Hadir juga lembaga masyarakat seperti Kalyanamitra.
Lembaga ini menjadi pusat komando.
Mereka membuka posko pengaduan.
Tujuannya melawan tindakan pemerkosaan terhadap perempuan.
Terutama etnis minoritas, perempuan Tionghoa.
Lembaga ini menceritakan.
Lebih dari 150-an kasus perkosaan dalam peristiwa Mei 1998, di Jakarta. (2)

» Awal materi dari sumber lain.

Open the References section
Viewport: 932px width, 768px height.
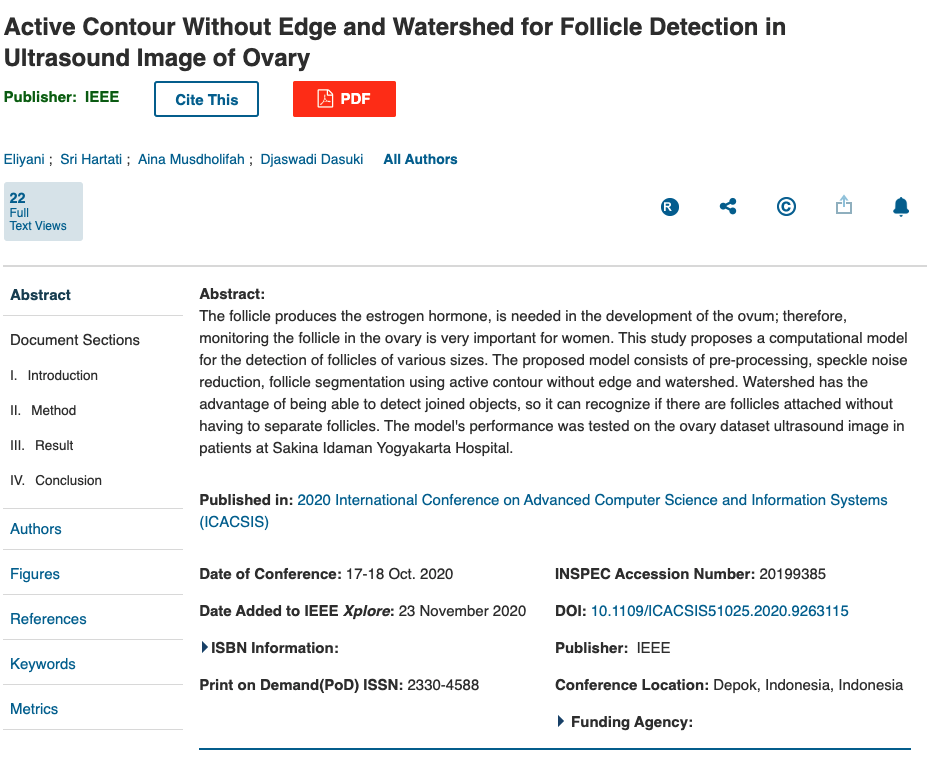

Li Wei memang bisa menutup rahasia.
Tapi ia tak bisa merahasiakan ini kepada hatinya sendiri.
Li Wei terkesima pada gadis muda bernama Ita Martadinata.
Ia juga korban perkosaan.
Ia juga etnis Tionghoa.
Usianya baru 18 tahun.
Ita saat itu siswa kelas 3 SMA.
Begitu berani Ita Martadinata melawan.
Ita anak yang aktif dan pintar. Namun terjadi perubahan prilaku.

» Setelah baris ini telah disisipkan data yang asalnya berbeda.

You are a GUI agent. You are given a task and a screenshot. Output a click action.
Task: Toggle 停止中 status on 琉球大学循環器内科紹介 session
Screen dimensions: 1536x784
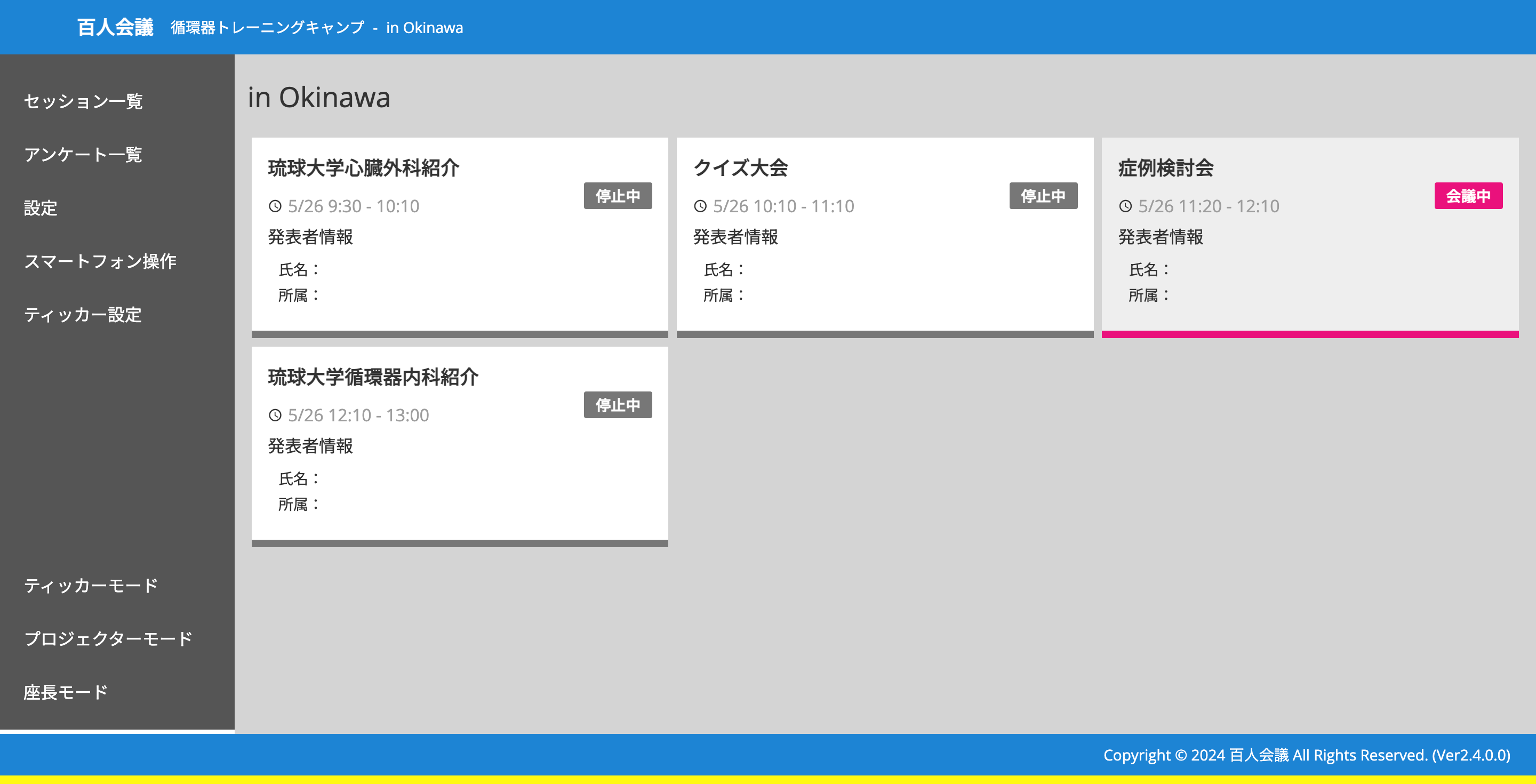coord(617,405)
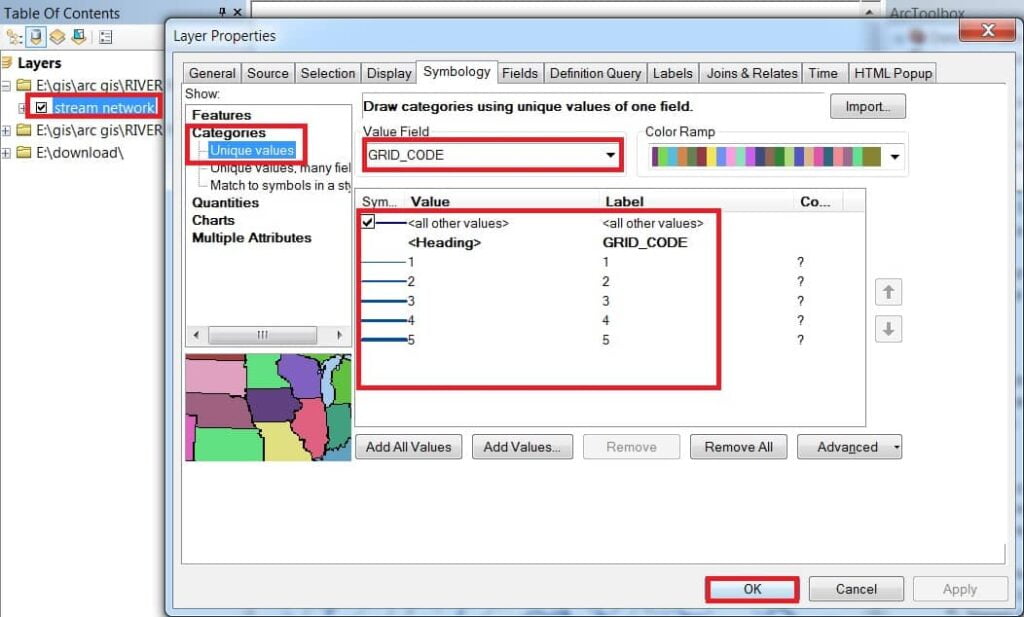Image resolution: width=1024 pixels, height=617 pixels.
Task: Click the Import button
Action: (x=867, y=106)
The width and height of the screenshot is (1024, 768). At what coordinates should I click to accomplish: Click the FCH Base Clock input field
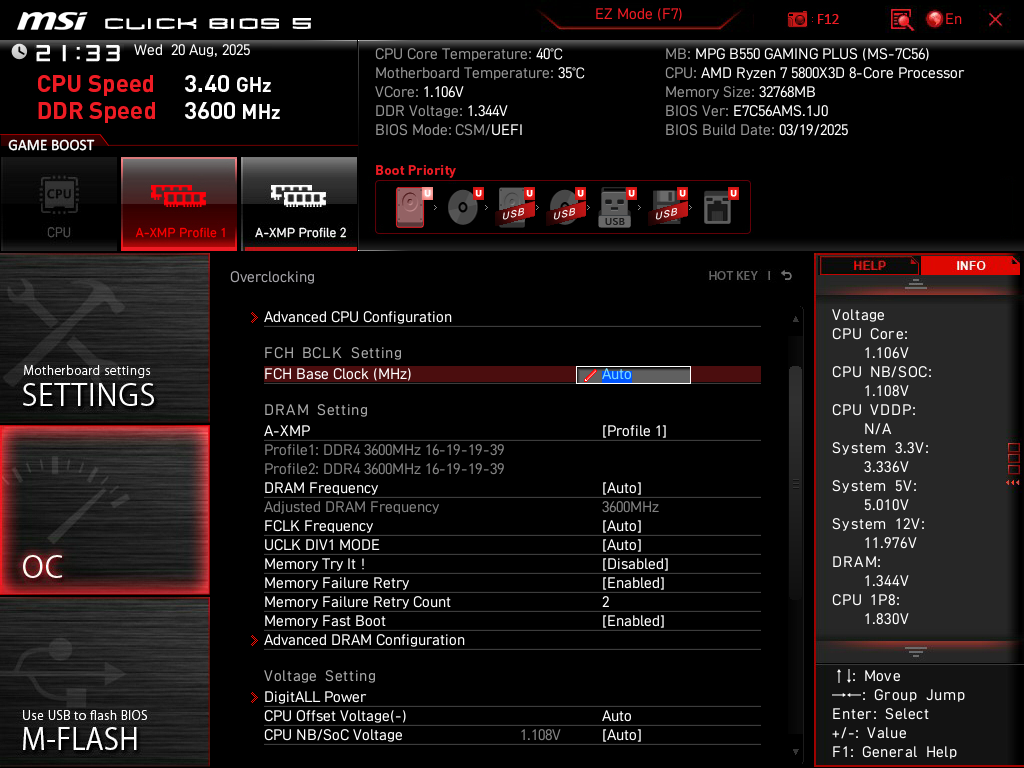tap(632, 374)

Ia menjadi murung dan diam,
setelah diperkosa.
Ita sempat bergabung dengan Tim Relawan untuk Kemanusiaan (TRuK).
Tim ini mengadvokasi perempuan etnis Tionghoa yang diperkosa.
Setelah lama merenung,
Ita bicara.
Ia satu-satunya korban yang berani bersuara.
Ia memberi konseling untuk sesama korban.
Saat itu, Ita siap pergi ke PBB.
Ia akan testimoni pada dunia.
Akan diceritakannya perkosaan massal dalam kerusuhan Mei 1998.
Akan diceritakannya pengalaman dirinya sendiri.
Tapi, pada tanggal 9 Oktober 1998, Ita ditemukan mati terbunuh.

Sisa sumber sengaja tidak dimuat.